Your answer must be the full set of entries, reproduced exactly.
====== Data provided ======
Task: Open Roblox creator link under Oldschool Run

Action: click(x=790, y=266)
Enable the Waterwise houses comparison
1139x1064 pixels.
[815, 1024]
======
Response to this task:
Task: Open Roblox creator link under Oldschool Run

Action: click(x=790, y=266)
Enable the Waterwise houses comparison
1139x1064 pixels.
[815, 1024]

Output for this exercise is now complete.